→ Problems:
1. Reproduce the passage of the Capote biography review starting with "I wonder why" and going on through "grew close to.".
2. Which titles of books and publications appear in quotation marks in the Capote biography review? Name each one.
3. Carry the Capote biography review forward from its final sentence.

I wonder why every genius's life is so melancholic. Capote's life was no exception either. Abandoned by his parents at an early age he was forced to stay with his old cousins at Monroeville, Alabama and kept fantasizing about the day his parents would come and take him away. The day did come and Capote met his first love: New York City. Mr. Clarke's description of the New York Capote grew up in and flourished as a writer is simply outstanding. You can almost see all the sights and inhale its smells. Capote - the name was that of his step-father who eventually adopted him and who Truman grew close to.
One would think that "homosexuality" would run strong in the book considering Truman's preference; however that is not the case. What is captured brilliantly is his rise from working as a copy boy for "The New York Times" to becoming one of the famous twentieth century writers. His flamboyance, wit, anger, a streak of bitchiness, lavishness, fastidiousness and ultimately is downfall. Everything that Capote stood for is interestingly written about. Right from his affairs to his one-liners to his impulsive behaviour and his kindness [which wasn't known to all] to the torture a writer goes through while working on a book [it took him six years to finish "In Cold Blood" which is now heralded as a modern classic] and the frustration when the accolades aren't enough. The book successfully depicts his many friendships with the rich and the known to the downfall when he published a part of "Answered Prayers" [his self-proclaimed masterpiece] in Esquire and the characters were based on his rich friends, who did not forgive him for that.

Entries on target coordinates
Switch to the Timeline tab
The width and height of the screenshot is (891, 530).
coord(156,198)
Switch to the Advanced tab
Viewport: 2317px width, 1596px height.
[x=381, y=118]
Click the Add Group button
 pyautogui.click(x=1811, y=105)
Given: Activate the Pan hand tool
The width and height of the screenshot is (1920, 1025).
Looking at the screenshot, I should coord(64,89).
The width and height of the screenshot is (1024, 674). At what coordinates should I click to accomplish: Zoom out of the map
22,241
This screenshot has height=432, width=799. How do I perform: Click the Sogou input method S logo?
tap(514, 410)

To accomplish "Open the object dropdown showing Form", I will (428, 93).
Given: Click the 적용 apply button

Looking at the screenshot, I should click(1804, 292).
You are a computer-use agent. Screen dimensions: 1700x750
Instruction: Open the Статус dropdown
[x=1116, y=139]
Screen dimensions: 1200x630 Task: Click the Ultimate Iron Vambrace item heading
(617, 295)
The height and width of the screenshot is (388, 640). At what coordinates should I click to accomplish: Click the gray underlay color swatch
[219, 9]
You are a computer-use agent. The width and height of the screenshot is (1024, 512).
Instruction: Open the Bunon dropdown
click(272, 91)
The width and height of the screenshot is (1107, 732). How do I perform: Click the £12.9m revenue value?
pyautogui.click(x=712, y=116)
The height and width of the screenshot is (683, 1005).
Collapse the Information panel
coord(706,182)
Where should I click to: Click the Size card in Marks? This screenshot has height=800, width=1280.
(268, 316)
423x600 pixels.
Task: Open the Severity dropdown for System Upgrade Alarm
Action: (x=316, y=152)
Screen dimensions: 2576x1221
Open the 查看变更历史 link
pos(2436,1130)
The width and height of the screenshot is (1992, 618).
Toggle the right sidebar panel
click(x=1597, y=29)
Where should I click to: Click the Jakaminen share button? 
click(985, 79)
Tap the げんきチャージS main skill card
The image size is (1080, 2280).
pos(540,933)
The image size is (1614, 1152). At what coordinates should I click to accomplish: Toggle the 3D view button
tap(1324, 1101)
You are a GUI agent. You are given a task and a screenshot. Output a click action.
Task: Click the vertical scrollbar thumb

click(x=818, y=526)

→ Results of the tasks:
1.
I wonder why every genius's life is so melancholic. Capote's life was no exception either. Abandoned by his parents at an early age he was forced to stay with his old cousins at Monroeville, Alabama and kept fantasizing about the day his parents would come and take him away. The day did come and Capote met his first love: New York City. Mr. Clarke's description of the New York Capote grew up in and flourished as a writer is simply outstanding. You can almost see all the sights and inhale its smells. Capote - the name was that of his step-father who eventually adopted him and who Truman grew close to.

2.
The New York Times
In Cold Blood
Answered Prayers

3.
This is the first time ever that I am reading a biography of a writer's life and I am so inclined to pick up more biographies of my favourite writers. To want to know more about their lives. I think next on my list has to be either F. Scott Fitzgerald or Anais Nin.
What I also loved about this book was that Mr.Clarke does not mince words at any stage. It is as real and honest as any biography can ever get. Tragic life of a Genius and ultimately how he all drained it away! Absolutely Fantastic!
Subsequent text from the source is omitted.